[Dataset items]

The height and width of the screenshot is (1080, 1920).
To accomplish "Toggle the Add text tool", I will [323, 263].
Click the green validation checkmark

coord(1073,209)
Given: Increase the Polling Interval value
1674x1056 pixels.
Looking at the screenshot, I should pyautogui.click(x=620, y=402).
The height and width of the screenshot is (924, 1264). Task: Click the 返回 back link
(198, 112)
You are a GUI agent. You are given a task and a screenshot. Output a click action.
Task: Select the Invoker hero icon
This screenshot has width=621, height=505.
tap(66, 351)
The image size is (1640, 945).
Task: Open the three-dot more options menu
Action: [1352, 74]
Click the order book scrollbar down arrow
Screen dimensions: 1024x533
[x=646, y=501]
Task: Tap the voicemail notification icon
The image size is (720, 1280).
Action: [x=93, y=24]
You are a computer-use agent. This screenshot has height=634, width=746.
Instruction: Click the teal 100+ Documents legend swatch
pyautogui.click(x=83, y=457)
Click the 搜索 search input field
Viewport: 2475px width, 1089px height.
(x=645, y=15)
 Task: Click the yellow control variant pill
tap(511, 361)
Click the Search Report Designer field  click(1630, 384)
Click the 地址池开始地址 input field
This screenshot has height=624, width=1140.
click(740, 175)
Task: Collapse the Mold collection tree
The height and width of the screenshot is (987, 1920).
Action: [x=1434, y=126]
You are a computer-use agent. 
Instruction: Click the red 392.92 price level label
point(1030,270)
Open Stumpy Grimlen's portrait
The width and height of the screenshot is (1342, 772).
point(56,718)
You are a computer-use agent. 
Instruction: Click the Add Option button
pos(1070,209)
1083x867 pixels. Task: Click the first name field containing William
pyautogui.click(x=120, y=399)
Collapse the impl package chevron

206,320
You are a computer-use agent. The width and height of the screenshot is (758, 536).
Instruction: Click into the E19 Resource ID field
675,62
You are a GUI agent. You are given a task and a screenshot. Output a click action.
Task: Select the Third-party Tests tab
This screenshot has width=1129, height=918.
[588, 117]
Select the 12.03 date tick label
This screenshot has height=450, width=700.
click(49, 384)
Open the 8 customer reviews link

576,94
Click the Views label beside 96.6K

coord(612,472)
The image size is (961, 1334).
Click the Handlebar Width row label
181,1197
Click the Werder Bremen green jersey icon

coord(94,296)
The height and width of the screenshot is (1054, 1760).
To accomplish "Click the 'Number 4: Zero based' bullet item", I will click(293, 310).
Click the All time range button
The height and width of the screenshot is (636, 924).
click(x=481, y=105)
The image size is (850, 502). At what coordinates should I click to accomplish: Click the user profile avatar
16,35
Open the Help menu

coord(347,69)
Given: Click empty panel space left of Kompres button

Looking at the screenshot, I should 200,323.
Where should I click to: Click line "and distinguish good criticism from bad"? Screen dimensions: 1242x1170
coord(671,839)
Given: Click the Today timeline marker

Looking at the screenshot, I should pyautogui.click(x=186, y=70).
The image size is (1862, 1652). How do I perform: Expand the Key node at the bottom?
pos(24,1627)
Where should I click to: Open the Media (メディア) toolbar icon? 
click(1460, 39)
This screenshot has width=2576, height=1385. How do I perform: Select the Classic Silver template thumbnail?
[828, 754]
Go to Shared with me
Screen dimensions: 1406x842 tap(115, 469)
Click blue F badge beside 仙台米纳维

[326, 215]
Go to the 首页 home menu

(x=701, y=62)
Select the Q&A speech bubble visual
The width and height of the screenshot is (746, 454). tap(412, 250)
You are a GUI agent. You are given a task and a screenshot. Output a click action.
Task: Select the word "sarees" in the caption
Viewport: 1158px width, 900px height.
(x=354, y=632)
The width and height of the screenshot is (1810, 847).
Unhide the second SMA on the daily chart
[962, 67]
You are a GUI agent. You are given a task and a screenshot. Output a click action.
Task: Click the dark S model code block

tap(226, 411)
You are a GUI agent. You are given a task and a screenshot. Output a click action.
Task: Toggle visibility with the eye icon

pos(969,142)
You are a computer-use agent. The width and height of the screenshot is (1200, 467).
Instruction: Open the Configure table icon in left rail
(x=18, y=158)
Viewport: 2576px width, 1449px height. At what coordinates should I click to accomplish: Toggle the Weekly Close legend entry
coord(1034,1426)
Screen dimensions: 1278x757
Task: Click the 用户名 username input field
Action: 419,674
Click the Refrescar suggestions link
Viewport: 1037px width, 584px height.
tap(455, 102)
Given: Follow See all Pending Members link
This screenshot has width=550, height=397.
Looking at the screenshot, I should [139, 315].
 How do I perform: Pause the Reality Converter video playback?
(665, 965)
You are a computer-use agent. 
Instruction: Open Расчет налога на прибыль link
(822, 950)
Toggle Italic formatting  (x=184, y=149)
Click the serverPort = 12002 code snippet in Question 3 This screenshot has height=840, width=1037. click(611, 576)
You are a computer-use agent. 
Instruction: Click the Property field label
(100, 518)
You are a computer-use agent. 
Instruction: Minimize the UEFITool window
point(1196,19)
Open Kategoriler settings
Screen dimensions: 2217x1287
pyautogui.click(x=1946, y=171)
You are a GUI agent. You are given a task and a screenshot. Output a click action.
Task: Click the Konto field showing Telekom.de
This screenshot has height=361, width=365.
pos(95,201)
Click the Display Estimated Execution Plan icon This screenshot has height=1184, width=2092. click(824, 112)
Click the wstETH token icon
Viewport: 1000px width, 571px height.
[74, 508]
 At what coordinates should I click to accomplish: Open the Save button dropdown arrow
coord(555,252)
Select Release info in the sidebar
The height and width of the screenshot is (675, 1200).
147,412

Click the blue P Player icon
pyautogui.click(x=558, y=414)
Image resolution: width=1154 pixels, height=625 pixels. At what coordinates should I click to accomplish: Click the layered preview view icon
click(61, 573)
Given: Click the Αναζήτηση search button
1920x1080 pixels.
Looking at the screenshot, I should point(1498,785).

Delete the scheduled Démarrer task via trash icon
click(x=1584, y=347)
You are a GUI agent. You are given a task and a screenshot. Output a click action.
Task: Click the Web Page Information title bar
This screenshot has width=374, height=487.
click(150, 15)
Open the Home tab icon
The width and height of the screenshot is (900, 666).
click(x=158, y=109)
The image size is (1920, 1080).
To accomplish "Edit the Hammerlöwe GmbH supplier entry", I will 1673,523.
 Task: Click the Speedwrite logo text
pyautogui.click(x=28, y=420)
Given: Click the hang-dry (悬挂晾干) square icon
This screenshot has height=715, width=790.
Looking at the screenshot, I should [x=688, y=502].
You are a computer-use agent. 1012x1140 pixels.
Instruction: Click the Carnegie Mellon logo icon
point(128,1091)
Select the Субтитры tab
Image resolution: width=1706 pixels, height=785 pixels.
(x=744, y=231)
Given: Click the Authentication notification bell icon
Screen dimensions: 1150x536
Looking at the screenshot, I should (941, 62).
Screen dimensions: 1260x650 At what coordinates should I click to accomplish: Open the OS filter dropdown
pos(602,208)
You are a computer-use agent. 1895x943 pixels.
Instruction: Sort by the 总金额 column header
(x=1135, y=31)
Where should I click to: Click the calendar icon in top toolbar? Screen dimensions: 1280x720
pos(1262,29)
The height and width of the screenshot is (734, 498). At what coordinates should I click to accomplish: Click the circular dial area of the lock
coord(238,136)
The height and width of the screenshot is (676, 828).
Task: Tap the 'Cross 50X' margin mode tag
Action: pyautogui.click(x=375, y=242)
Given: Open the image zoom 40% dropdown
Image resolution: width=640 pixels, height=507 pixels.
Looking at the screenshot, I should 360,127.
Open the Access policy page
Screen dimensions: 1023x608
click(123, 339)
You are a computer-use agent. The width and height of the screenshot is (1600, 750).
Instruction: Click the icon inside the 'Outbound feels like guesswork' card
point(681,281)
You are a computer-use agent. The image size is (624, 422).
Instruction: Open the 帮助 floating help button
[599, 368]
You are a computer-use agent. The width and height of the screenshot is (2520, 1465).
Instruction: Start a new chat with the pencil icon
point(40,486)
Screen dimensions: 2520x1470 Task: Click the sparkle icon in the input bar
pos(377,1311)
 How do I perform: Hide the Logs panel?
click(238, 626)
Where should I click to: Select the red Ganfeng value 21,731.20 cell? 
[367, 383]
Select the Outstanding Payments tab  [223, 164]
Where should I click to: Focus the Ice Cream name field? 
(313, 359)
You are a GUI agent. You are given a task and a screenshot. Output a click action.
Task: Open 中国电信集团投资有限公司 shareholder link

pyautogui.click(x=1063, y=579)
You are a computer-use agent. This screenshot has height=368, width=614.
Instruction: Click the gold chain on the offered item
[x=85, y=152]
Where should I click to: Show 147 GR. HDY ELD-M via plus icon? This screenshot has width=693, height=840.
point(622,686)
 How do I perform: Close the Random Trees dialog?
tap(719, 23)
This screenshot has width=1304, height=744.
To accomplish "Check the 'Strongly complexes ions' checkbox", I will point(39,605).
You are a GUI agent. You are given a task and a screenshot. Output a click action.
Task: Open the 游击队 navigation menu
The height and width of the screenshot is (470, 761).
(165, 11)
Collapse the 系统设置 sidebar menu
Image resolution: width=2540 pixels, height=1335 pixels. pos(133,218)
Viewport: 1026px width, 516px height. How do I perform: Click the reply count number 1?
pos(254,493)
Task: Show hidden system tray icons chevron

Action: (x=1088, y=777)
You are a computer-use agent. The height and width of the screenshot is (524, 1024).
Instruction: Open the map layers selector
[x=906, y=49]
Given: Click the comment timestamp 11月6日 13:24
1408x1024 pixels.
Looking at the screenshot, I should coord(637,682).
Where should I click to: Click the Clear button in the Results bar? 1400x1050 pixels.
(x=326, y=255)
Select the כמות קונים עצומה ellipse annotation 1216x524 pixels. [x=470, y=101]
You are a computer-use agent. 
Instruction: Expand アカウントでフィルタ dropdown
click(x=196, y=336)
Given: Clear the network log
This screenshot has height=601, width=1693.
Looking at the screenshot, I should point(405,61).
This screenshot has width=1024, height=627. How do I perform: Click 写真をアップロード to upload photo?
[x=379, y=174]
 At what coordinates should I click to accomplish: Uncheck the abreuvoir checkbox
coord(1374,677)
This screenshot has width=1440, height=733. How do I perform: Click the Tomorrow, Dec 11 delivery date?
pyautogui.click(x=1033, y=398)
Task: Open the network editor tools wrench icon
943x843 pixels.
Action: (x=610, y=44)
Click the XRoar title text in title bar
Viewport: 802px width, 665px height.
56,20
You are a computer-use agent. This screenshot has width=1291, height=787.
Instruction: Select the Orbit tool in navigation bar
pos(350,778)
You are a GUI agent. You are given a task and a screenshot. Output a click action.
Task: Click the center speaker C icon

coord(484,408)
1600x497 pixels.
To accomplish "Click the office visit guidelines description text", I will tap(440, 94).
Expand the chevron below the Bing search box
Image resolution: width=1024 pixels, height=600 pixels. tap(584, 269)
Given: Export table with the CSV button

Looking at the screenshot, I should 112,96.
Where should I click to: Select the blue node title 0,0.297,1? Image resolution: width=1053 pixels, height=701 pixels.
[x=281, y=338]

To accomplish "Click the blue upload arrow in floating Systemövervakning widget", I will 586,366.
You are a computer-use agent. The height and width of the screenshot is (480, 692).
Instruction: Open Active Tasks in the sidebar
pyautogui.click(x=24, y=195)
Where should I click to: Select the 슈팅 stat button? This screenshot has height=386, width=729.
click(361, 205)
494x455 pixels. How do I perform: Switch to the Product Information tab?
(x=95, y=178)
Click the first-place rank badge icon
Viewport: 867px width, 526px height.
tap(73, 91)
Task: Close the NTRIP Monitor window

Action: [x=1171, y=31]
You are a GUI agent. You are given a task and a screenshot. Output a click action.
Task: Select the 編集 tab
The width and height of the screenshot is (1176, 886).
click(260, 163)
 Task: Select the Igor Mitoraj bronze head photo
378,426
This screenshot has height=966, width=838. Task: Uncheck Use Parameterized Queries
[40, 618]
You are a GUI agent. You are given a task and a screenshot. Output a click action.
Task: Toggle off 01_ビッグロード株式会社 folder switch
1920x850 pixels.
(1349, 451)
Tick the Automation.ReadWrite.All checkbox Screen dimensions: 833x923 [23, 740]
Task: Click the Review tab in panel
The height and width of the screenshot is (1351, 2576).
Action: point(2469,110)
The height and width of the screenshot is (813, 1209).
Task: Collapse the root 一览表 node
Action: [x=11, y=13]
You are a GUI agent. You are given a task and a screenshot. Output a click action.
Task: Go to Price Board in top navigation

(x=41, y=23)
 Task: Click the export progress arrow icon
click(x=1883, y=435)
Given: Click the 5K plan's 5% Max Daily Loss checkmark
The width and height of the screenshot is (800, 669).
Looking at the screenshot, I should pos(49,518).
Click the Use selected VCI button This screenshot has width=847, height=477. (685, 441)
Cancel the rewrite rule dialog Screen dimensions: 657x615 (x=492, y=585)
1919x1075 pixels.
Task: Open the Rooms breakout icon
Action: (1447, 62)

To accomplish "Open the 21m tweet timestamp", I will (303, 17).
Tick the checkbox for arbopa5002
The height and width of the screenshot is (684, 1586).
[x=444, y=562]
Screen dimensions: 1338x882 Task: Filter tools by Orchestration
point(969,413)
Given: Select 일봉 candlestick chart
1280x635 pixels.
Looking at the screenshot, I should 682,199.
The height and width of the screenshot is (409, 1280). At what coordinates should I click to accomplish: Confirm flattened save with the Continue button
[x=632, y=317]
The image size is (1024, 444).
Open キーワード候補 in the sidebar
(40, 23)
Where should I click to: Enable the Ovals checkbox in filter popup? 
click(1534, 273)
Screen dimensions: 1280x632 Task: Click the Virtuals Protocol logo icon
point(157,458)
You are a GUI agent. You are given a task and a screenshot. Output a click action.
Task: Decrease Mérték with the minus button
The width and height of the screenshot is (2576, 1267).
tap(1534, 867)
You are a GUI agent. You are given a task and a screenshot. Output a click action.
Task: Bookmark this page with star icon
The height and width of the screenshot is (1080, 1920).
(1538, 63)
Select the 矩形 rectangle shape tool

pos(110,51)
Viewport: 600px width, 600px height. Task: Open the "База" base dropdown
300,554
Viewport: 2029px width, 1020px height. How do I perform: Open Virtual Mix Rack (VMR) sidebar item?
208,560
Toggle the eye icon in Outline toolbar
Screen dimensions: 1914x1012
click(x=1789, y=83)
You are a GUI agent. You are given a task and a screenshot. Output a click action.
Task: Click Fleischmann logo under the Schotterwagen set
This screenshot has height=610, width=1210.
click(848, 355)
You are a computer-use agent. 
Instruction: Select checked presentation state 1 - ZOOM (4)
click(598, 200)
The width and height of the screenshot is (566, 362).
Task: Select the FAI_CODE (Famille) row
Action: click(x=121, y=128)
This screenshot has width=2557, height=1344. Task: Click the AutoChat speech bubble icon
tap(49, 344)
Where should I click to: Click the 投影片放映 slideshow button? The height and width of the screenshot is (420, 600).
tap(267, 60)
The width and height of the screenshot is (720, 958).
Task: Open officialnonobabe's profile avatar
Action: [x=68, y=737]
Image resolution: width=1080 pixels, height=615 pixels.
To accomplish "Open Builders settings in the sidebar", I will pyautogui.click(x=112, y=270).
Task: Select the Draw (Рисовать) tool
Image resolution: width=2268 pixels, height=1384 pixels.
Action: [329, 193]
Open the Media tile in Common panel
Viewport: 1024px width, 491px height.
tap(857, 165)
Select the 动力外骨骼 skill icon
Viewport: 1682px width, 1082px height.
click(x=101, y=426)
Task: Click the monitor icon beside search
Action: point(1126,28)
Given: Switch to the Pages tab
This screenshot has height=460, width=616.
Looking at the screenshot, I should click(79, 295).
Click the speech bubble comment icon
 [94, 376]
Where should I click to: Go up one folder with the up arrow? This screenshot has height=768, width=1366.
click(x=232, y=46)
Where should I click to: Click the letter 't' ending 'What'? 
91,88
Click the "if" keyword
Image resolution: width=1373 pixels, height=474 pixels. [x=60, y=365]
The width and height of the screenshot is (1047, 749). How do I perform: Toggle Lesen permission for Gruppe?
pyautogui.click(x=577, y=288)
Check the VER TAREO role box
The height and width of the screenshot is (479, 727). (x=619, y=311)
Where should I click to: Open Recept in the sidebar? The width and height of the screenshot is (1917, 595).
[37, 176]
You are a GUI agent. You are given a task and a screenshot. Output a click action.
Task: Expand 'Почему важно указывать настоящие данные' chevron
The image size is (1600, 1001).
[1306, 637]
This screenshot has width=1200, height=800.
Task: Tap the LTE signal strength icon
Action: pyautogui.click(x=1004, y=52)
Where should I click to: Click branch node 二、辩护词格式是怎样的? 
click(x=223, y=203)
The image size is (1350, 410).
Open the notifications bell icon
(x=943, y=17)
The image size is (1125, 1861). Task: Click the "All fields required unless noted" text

◆ SET EXERCISE:
Output the rows above as a Markdown table with the columns No. and Line, from the line containing "Where should I click to: Focus" to the line containing "[x=85, y=152]", leaving out blank lines.

◆ SOLUTION TO THIS EXERCISE:
| No. | Line |
|---|---|
| 1 | Where should I click to: Focus the Ice Cream name field?  |
| 2 | (313, 359) |
| 3 | You are a GUI agent. You are given a task and a screenshot. Output a click action. |
| 4 | Task: Open 中国电信集团投资有限公司 shareholder link |
| 5 | pyautogui.click(x=1063, y=579) |
| 6 | You are a computer-use agent. This screenshot has height=368, width=614. |
| 7 | Instruction: Click the gold chain on the offered item |
| 8 | [x=85, y=152] |